- WORK REQUEST
All the data must be output exactly as given.

BEGIN PROVIDED DATA

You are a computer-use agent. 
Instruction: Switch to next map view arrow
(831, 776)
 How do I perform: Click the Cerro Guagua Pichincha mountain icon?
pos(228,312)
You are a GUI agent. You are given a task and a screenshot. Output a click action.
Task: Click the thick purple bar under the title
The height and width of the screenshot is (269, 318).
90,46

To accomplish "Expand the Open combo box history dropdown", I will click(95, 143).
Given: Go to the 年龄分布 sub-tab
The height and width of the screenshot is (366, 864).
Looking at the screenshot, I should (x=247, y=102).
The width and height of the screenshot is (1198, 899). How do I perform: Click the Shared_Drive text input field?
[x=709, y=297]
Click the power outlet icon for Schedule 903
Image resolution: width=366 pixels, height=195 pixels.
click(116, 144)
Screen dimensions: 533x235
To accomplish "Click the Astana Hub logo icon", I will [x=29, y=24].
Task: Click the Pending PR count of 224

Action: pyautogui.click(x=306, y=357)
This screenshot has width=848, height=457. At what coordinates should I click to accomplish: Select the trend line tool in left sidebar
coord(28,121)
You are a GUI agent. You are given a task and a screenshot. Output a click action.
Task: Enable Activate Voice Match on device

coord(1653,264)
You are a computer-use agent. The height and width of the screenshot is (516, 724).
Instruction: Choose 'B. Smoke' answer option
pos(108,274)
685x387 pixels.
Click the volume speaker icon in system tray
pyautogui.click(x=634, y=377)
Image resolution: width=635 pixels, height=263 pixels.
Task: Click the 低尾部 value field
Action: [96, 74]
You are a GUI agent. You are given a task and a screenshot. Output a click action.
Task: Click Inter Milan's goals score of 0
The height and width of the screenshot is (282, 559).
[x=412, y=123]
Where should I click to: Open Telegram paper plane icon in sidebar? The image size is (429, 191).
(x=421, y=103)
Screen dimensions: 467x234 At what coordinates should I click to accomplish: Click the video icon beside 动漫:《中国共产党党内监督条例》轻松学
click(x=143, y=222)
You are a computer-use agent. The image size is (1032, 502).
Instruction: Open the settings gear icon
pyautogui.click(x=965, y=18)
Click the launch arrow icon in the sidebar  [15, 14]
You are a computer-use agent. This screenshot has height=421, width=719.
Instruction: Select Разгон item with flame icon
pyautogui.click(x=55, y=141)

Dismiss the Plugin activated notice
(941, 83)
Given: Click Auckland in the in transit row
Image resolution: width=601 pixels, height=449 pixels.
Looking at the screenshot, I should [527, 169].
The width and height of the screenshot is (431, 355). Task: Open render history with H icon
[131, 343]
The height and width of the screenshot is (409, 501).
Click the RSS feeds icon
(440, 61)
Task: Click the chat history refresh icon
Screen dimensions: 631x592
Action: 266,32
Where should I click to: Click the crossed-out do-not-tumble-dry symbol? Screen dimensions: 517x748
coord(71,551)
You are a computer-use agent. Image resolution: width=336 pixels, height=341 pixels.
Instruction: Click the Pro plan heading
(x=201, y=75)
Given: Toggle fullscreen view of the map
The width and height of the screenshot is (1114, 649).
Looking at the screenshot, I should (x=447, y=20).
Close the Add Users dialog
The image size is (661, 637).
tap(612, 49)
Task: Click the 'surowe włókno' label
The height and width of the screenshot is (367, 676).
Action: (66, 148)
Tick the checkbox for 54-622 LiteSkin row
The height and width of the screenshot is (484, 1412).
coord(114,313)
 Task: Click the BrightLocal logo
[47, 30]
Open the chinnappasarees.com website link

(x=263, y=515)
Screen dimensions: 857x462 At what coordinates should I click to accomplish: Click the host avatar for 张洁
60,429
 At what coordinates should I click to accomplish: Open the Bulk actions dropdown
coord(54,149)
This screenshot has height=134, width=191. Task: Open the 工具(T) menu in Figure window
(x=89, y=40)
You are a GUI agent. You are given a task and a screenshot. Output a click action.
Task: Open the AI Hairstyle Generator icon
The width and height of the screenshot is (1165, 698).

END PROVIDED DATA

- ANSWER BOX
You are a computer-use agent. 
Instruction: Switch to next map view arrow
(831, 776)
 How do I perform: Click the Cerro Guagua Pichincha mountain icon?
pos(228,312)
You are a GUI agent. You are given a task and a screenshot. Output a click action.
Task: Click the thick purple bar under the title
The height and width of the screenshot is (269, 318).
90,46

To accomplish "Expand the Open combo box history dropdown", I will click(95, 143).
Given: Go to the 年龄分布 sub-tab
The height and width of the screenshot is (366, 864).
Looking at the screenshot, I should (x=247, y=102).
The width and height of the screenshot is (1198, 899). How do I perform: Click the Shared_Drive text input field?
[x=709, y=297]
Click the power outlet icon for Schedule 903
Image resolution: width=366 pixels, height=195 pixels.
click(116, 144)
Screen dimensions: 533x235
To accomplish "Click the Astana Hub logo icon", I will [x=29, y=24].
Task: Click the Pending PR count of 224

Action: pyautogui.click(x=306, y=357)
This screenshot has width=848, height=457. At what coordinates should I click to accomplish: Select the trend line tool in left sidebar
coord(28,121)
You are a GUI agent. You are given a task and a screenshot. Output a click action.
Task: Enable Activate Voice Match on device

coord(1653,264)
You are a computer-use agent. The height and width of the screenshot is (516, 724).
Instruction: Choose 'B. Smoke' answer option
pos(108,274)
685x387 pixels.
Click the volume speaker icon in system tray
pyautogui.click(x=634, y=377)
Image resolution: width=635 pixels, height=263 pixels.
Task: Click the 低尾部 value field
Action: [96, 74]
You are a GUI agent. You are given a task and a screenshot. Output a click action.
Task: Click Inter Milan's goals score of 0
The height and width of the screenshot is (282, 559).
[x=412, y=123]
Where should I click to: Open Telegram paper plane icon in sidebar? The image size is (429, 191).
(x=421, y=103)
Screen dimensions: 467x234 At what coordinates should I click to accomplish: Click the video icon beside 动漫:《中国共产党党内监督条例》轻松学
click(x=143, y=222)
You are a computer-use agent. The image size is (1032, 502).
Instruction: Open the settings gear icon
pyautogui.click(x=965, y=18)
Click the launch arrow icon in the sidebar  [15, 14]
You are a computer-use agent. This screenshot has height=421, width=719.
Instruction: Select Разгон item with flame icon
pyautogui.click(x=55, y=141)

Dismiss the Plugin activated notice
(941, 83)
Given: Click Auckland in the in transit row
Image resolution: width=601 pixels, height=449 pixels.
Looking at the screenshot, I should [527, 169].
The width and height of the screenshot is (431, 355). Task: Open render history with H icon
[131, 343]
The height and width of the screenshot is (409, 501).
Click the RSS feeds icon
(440, 61)
Task: Click the chat history refresh icon
Screen dimensions: 631x592
Action: 266,32
Where should I click to: Click the crossed-out do-not-tumble-dry symbol? Screen dimensions: 517x748
coord(71,551)
You are a computer-use agent. Image resolution: width=336 pixels, height=341 pixels.
Instruction: Click the Pro plan heading
(x=201, y=75)
Given: Toggle fullscreen view of the map
The width and height of the screenshot is (1114, 649).
Looking at the screenshot, I should (x=447, y=20).
Close the Add Users dialog
The image size is (661, 637).
tap(612, 49)
Task: Click the 'surowe włókno' label
The height and width of the screenshot is (367, 676).
Action: (66, 148)
Tick the checkbox for 54-622 LiteSkin row
The height and width of the screenshot is (484, 1412).
coord(114,313)
 Task: Click the BrightLocal logo
[47, 30]
Open the chinnappasarees.com website link

(x=263, y=515)
Screen dimensions: 857x462 At what coordinates should I click to accomplish: Click the host avatar for 张洁
60,429
 At what coordinates should I click to accomplish: Open the Bulk actions dropdown
coord(54,149)
This screenshot has height=134, width=191. Task: Open the 工具(T) menu in Figure window
(x=89, y=40)
You are a GUI agent. You are given a task and a screenshot. Output a click action.
Task: Open the AI Hairstyle Generator icon
The width and height of the screenshot is (1165, 698).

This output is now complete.